Entries on target coordinates:
++++++++++

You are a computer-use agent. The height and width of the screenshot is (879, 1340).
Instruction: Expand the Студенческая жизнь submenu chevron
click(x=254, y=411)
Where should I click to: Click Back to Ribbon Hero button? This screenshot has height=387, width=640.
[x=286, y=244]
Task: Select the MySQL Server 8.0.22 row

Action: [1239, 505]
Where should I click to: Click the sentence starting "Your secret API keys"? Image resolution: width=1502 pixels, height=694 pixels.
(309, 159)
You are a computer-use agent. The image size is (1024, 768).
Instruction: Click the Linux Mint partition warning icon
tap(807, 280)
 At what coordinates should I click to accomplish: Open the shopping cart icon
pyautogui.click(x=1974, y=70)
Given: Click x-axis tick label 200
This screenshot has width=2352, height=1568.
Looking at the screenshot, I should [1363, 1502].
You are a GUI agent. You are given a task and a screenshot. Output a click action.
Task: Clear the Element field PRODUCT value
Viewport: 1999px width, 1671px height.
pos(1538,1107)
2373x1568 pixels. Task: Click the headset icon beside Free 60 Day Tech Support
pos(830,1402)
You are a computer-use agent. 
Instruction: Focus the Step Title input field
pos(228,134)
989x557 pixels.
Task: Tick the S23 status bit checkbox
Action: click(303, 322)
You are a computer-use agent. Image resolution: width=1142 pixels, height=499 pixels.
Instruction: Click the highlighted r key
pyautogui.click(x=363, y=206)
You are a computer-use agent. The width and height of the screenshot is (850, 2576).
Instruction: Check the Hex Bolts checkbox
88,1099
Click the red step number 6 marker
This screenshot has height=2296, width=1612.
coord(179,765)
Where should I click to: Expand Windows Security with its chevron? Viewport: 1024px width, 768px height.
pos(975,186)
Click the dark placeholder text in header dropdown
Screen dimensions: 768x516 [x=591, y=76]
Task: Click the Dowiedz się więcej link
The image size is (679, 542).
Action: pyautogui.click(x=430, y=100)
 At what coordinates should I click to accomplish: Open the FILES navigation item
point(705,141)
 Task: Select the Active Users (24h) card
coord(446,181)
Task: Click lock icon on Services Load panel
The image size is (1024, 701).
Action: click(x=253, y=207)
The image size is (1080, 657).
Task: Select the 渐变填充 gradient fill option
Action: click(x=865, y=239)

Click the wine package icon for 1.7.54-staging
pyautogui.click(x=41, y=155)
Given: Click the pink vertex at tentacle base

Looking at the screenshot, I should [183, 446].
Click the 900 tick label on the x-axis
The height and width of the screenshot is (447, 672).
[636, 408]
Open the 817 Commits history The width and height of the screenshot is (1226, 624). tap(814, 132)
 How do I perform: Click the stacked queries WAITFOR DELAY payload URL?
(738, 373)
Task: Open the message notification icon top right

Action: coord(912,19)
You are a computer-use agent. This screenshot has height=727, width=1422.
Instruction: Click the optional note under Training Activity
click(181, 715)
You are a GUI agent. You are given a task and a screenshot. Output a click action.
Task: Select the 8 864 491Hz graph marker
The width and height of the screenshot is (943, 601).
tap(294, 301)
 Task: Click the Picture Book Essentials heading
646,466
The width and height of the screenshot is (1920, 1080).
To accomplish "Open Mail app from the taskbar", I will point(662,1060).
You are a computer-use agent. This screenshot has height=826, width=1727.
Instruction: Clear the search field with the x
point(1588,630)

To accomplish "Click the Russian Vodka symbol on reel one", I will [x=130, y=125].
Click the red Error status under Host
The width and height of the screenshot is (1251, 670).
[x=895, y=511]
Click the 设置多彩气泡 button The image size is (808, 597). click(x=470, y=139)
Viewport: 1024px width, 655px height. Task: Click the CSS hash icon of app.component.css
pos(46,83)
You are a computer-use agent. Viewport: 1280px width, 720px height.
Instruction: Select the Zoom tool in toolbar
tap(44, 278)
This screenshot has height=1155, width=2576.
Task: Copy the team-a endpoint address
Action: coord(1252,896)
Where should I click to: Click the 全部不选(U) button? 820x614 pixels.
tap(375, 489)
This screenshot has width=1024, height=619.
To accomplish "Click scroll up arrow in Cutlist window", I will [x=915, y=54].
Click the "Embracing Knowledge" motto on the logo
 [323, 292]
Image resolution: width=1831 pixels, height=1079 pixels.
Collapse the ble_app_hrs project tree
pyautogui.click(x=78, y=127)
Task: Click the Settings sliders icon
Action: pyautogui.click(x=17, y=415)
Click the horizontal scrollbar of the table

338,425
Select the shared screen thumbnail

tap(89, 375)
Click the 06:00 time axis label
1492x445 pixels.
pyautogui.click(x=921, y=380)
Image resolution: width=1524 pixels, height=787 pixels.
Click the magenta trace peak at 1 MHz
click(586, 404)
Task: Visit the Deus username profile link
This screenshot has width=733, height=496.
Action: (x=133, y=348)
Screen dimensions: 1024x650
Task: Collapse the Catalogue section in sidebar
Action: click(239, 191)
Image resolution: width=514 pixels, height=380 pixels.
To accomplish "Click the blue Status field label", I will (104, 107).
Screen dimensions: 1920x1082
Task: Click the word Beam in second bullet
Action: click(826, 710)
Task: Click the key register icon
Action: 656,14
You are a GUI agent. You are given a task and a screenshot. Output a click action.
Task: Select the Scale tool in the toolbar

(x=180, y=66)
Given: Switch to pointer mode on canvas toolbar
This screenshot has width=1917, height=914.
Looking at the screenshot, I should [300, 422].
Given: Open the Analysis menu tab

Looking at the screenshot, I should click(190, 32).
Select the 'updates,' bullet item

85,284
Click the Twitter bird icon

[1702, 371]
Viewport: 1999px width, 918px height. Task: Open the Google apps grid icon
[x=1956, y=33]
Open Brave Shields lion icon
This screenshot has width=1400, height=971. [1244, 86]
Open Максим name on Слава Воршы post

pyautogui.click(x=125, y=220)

++++++++++

Output these records as a numbered list, omitting blank lines.

→ Exercise answer:
1. You are a computer-use agent. The height and width of the screenshot is (879, 1340).
2. Instruction: Expand the Студенческая жизнь submenu chevron
3. click(x=254, y=411)
4. Where should I click to: Click Back to Ribbon Hero button? This screenshot has height=387, width=640.
5. [x=286, y=244]
6. Task: Select the MySQL Server 8.0.22 row
7. Action: [1239, 505]
8. Where should I click to: Click the sentence starting "Your secret API keys"? Image resolution: width=1502 pixels, height=694 pixels.
9. (309, 159)
10. You are a computer-use agent. The image size is (1024, 768).
11. Instruction: Click the Linux Mint partition warning icon
12. tap(807, 280)
13.  At what coordinates should I click to accomplish: Open the shopping cart icon
14. pyautogui.click(x=1974, y=70)
15. Given: Click x-axis tick label 200
16. This screenshot has width=2352, height=1568.
17. Looking at the screenshot, I should [1363, 1502].
18. You are a GUI agent. You are given a task and a screenshot. Output a click action.
19. Task: Clear the Element field PRODUCT value
20. Viewport: 1999px width, 1671px height.
21. pos(1538,1107)
22. 2373x1568 pixels. Task: Click the headset icon beside Free 60 Day Tech Support
23. pos(830,1402)
24. You are a computer-use agent. 
25. Instruction: Focus the Step Title input field
26. pos(228,134)
27. 989x557 pixels.
28. Task: Tick the S23 status bit checkbox
29. Action: click(303, 322)
30. You are a computer-use agent. Image resolution: width=1142 pixels, height=499 pixels.
31. Instruction: Click the highlighted r key
32. pyautogui.click(x=363, y=206)
33. You are a computer-use agent. The width and height of the screenshot is (850, 2576).
34. Instruction: Check the Hex Bolts checkbox
35. 88,1099
36. Click the red step number 6 marker
37. This screenshot has height=2296, width=1612.
38. coord(179,765)
39. Where should I click to: Expand Windows Security with its chevron? Viewport: 1024px width, 768px height.
40. pos(975,186)
41. Click the dark placeholder text in header dropdown
42. Screen dimensions: 768x516 [x=591, y=76]
43. Task: Click the Dowiedz się więcej link
44. The image size is (679, 542).
45. Action: pyautogui.click(x=430, y=100)
46.  At what coordinates should I click to accomplish: Open the FILES navigation item
47. point(705,141)
48.  Task: Select the Active Users (24h) card
49. coord(446,181)
50. Task: Click lock icon on Services Load panel
51. The image size is (1024, 701).
52. Action: click(x=253, y=207)
53. The image size is (1080, 657).
54. Task: Select the 渐变填充 gradient fill option
55. Action: click(x=865, y=239)
56. Click the wine package icon for 1.7.54-staging
57. pyautogui.click(x=41, y=155)
58. Given: Click the pink vertex at tentacle base
59. Looking at the screenshot, I should [183, 446].
60. Click the 900 tick label on the x-axis
61. The height and width of the screenshot is (447, 672).
62. [636, 408]
63. Open the 817 Commits history The width and height of the screenshot is (1226, 624). tap(814, 132)
64.  How do I perform: Click the stacked queries WAITFOR DELAY payload URL?
65. (738, 373)
66. Task: Open the message notification icon top right
67. Action: coord(912,19)
68. You are a computer-use agent. This screenshot has height=727, width=1422.
69. Instruction: Click the optional note under Training Activity
70. click(181, 715)
71. You are a GUI agent. You are given a task and a screenshot. Output a click action.
72. Task: Select the 8 864 491Hz graph marker
73. The width and height of the screenshot is (943, 601).
74. tap(294, 301)
75.  Task: Click the Picture Book Essentials heading
76. 646,466
77. The width and height of the screenshot is (1920, 1080).
78. To accomplish "Open Mail app from the taskbar", I will point(662,1060).
79. You are a computer-use agent. This screenshot has height=826, width=1727.
80. Instruction: Clear the search field with the x
81. point(1588,630)
82. To accomplish "Click the Russian Vodka symbol on reel one", I will [x=130, y=125].
83. Click the red Error status under Host
84. The width and height of the screenshot is (1251, 670).
85. [x=895, y=511]
86. Click the 设置多彩气泡 button The image size is (808, 597). click(x=470, y=139)
87. Viewport: 1024px width, 655px height. Task: Click the CSS hash icon of app.component.css
88. pos(46,83)
89. You are a computer-use agent. Viewport: 1280px width, 720px height.
90. Instruction: Select the Zoom tool in toolbar
91. tap(44, 278)
92. This screenshot has height=1155, width=2576.
93. Task: Copy the team-a endpoint address
94. Action: coord(1252,896)
95. Where should I click to: Click the 全部不选(U) button? 820x614 pixels.
96. tap(375, 489)
97. This screenshot has width=1024, height=619.
98. To accomplish "Click scroll up arrow in Cutlist window", I will [x=915, y=54].
99. Click the "Embracing Knowledge" motto on the logo
100.  [323, 292]
101. Image resolution: width=1831 pixels, height=1079 pixels.
102. Collapse the ble_app_hrs project tree
103. pyautogui.click(x=78, y=127)
104. Task: Click the Settings sliders icon
105. Action: pyautogui.click(x=17, y=415)
106. Click the horizontal scrollbar of the table
107. 338,425
108. Select the shared screen thumbnail
109. tap(89, 375)
110. Click the 06:00 time axis label
111. 1492x445 pixels.
112. pyautogui.click(x=921, y=380)
113. Image resolution: width=1524 pixels, height=787 pixels.
114. Click the magenta trace peak at 1 MHz
115. click(586, 404)
116. Task: Visit the Deus username profile link
117. This screenshot has width=733, height=496.
118. Action: (x=133, y=348)
119. Screen dimensions: 1024x650
120. Task: Collapse the Catalogue section in sidebar
121. Action: click(239, 191)
122. Image resolution: width=514 pixels, height=380 pixels.
123. To accomplish "Click the blue Status field label", I will (104, 107).
124. Screen dimensions: 1920x1082
125. Task: Click the word Beam in second bullet
126. Action: click(826, 710)
127. Task: Click the key register icon
128. Action: 656,14
129. You are a GUI agent. You are given a task and a screenshot. Output a click action.
130. Task: Select the Scale tool in the toolbar
131. (x=180, y=66)
132. Given: Switch to pointer mode on canvas toolbar
133. This screenshot has width=1917, height=914.
134. Looking at the screenshot, I should [300, 422].
135. Given: Open the Analysis menu tab
136. Looking at the screenshot, I should click(190, 32).
137. Select the 'updates,' bullet item
138. 85,284
139. Click the Twitter bird icon
140. [1702, 371]
141. Viewport: 1999px width, 918px height. Task: Open the Google apps grid icon
142. [x=1956, y=33]
143. Open Brave Shields lion icon
144. This screenshot has width=1400, height=971. [1244, 86]
145. Open Максим name on Слава Воршы post
146. pyautogui.click(x=125, y=220)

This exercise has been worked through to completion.